It’s just fate
So, you think you are a clear headed, flinty-eyed rationalist, do you? You think that all we need for the universe to give up the rest of its secrets is a more powerful telescope, a bigger particle collider, some fancier math theorems, and we will have it knocked. No more mysteries for the human race. Everything will be diced, sliced, analyzed and processed.
In the way of rebuttal, let me point to the recent return of the prodigal son game between the Tampa Bay Buccaneers and the New England Patriots, one of the most heralded, discussed and anticipated games in many a year.
The return of Tom Brady. Will the fatted dove of peace be offered? Will the fans still love him? Can the Pats beat him? Oh yes, more story lines than a room full of beat writers pounding away at their typewriters, using only words to describe the action. A truly modern day sports phenomenon this was.

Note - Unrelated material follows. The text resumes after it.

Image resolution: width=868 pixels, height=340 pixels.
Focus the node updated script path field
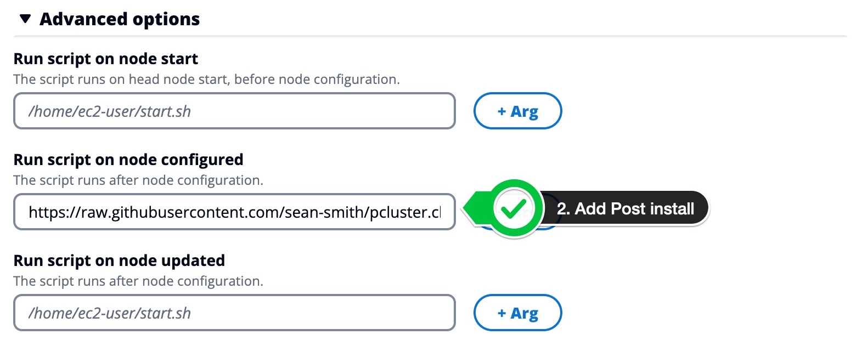click(x=234, y=313)
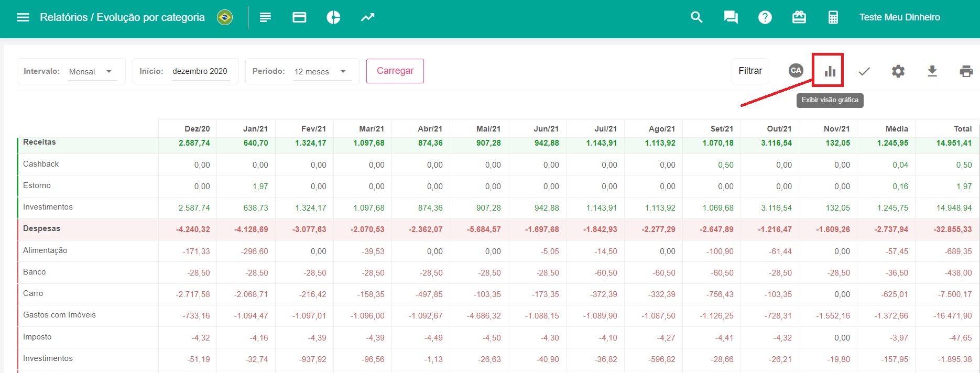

Well, for all those long gone beat writers and all the modern day prognosticators as well as all you hard-headed rationalists, the fates showed that they were not done with our golden haired boy quite yet. On the field where he had rescued the bacon of the New England team with endless last-second heroics, he performed the same feat for his new team, telling the fresh-faced quarterback now playing in Foxborough that it wasn’t his time just yet, that there was still life and magic in the old bones and that the crown wasn’t going to be handed over quite so soon.
And how was it done? The New England kicker, at the very end of the game, after making 35 straight prior kicks — count ‘em — 35, clanged, and I mean CLANGED his potentially game winning kick off the left upright with a sound Thor with his best hammer blow couldn’t have beaten.
Huddled in the end zone, visible only if you looked at them sideways, were the three Fates made up in the guise of Revolutionary War soldiers. They were tittering into their hands, knowing that there are some mysteries the universe is by no means ready to give up and may never give up and that we will always have to leave the ultimate disposition of what results, football and otherwise, to them, whether we like it or not.
There remain more things in heaven and earth, Horatio, than our puny sense of the rational can ever hope to get on top of — even in Foxborough.
Millerton resident Theodore Kneeland was a former teacher and coach — and athlete.